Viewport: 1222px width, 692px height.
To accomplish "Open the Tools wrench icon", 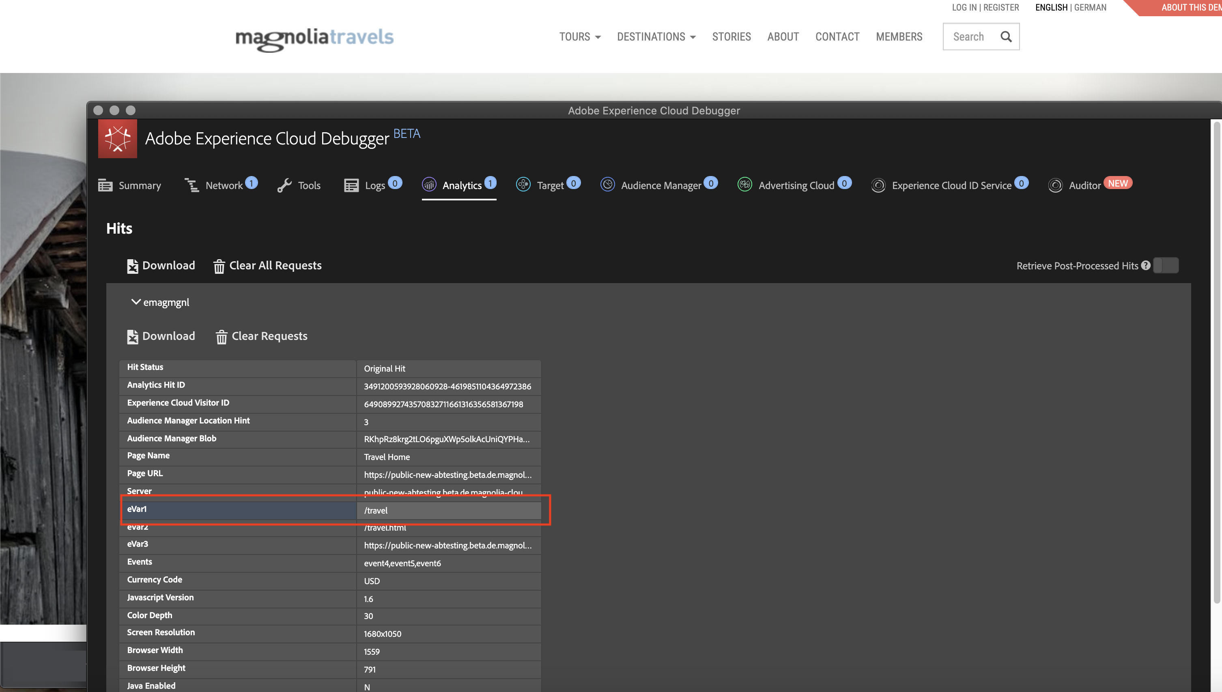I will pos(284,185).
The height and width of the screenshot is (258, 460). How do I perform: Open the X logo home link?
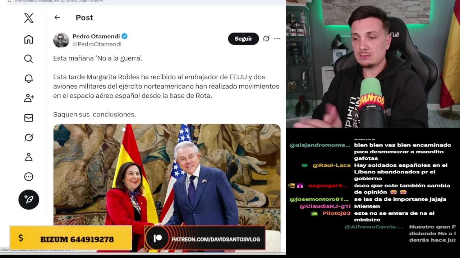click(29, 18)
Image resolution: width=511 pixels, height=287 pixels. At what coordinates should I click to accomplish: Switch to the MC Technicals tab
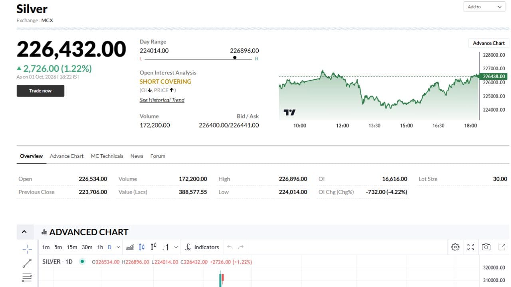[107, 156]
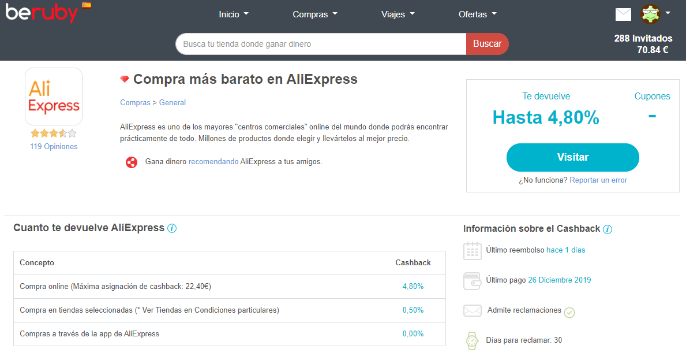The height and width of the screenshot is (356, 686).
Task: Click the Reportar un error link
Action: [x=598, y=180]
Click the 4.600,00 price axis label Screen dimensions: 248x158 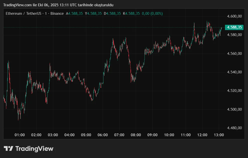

--

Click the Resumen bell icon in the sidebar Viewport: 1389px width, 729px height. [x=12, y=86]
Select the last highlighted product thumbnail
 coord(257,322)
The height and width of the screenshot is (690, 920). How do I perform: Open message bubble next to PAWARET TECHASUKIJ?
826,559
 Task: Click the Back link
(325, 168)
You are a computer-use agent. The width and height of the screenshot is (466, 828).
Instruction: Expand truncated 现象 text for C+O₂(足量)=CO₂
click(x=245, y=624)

...

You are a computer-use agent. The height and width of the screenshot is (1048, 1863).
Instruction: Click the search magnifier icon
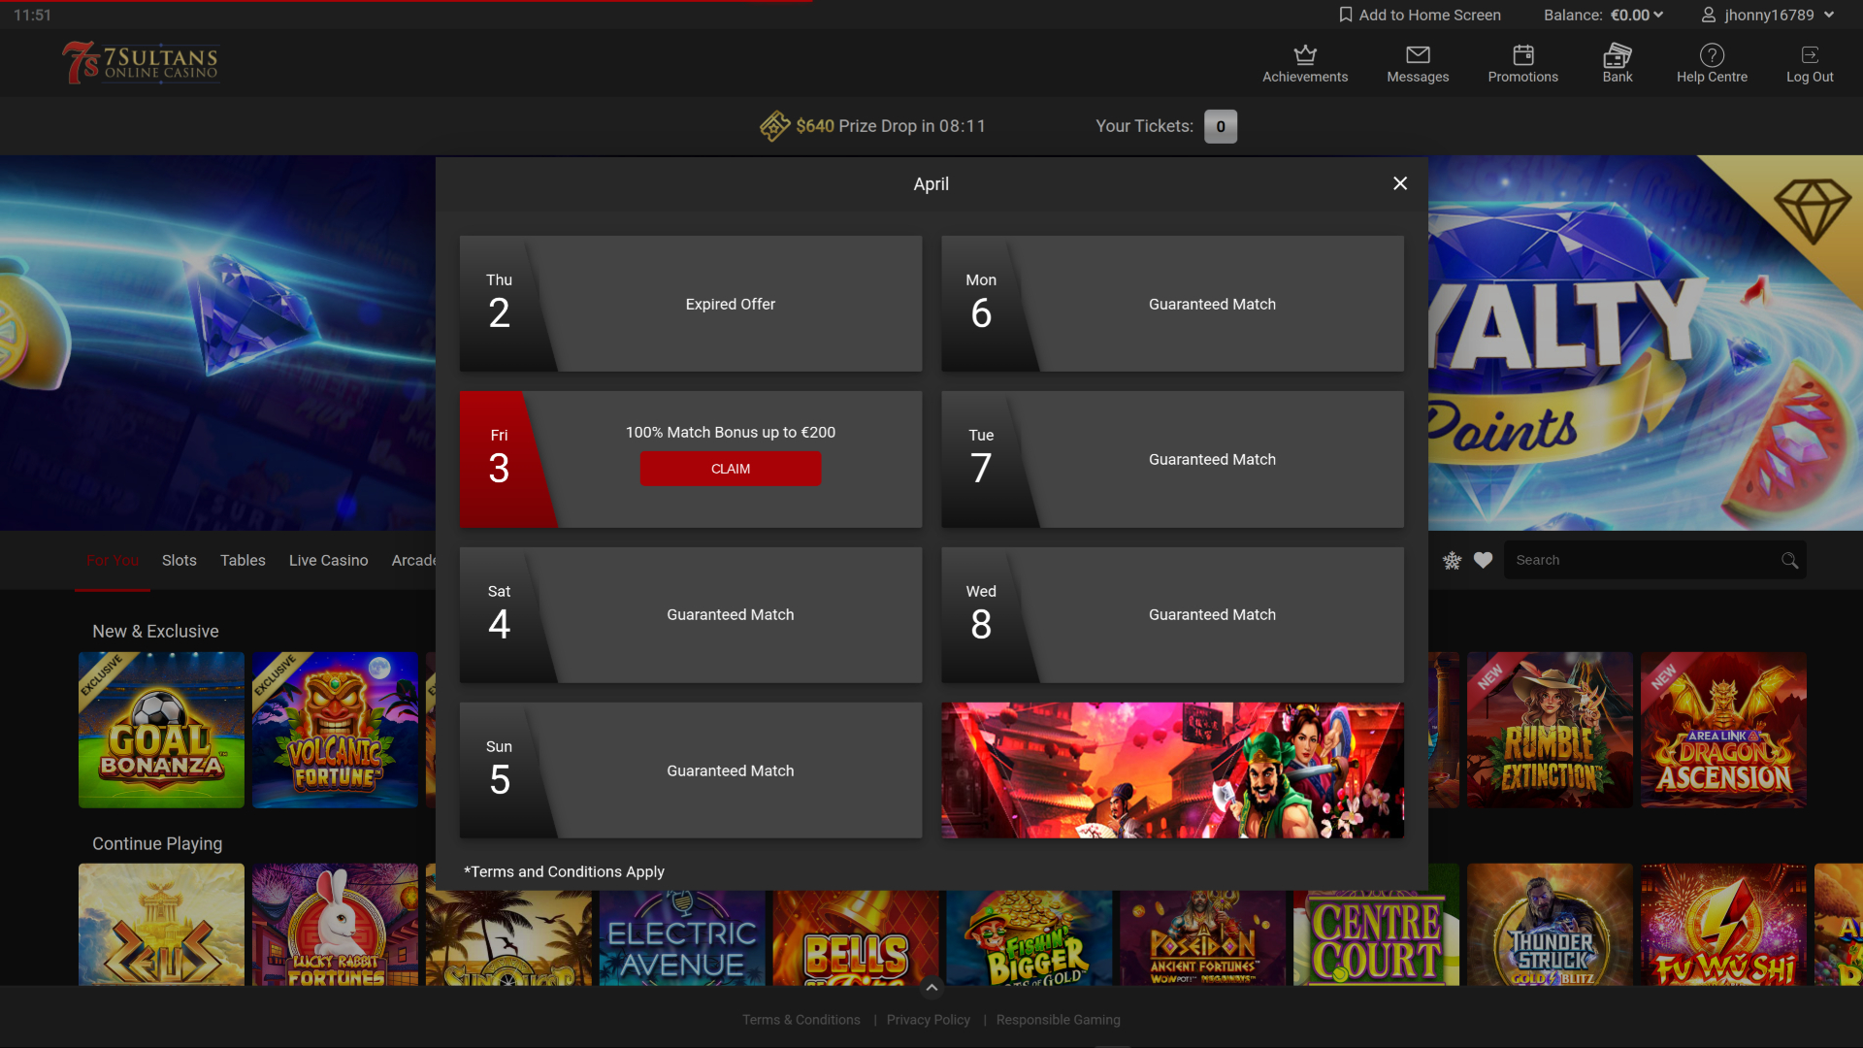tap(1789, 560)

◆ **What is needed**
Reproduce the listing verbatim between the line containing "Image resolution: width=511" and the line containing "Click the 4.600,00", inclusive, omitting the pictures.

◆ **Response**
Image resolution: width=511 pixels, height=287 pixels. At what coordinates should I click to accomplish: Switch to the MC Technicals tab
[107, 156]
The height and width of the screenshot is (356, 686).
Task: Click the Reportar un error link
Action: [x=598, y=180]
Click the 4.600,00 price axis label Screen dimensions: 248x158 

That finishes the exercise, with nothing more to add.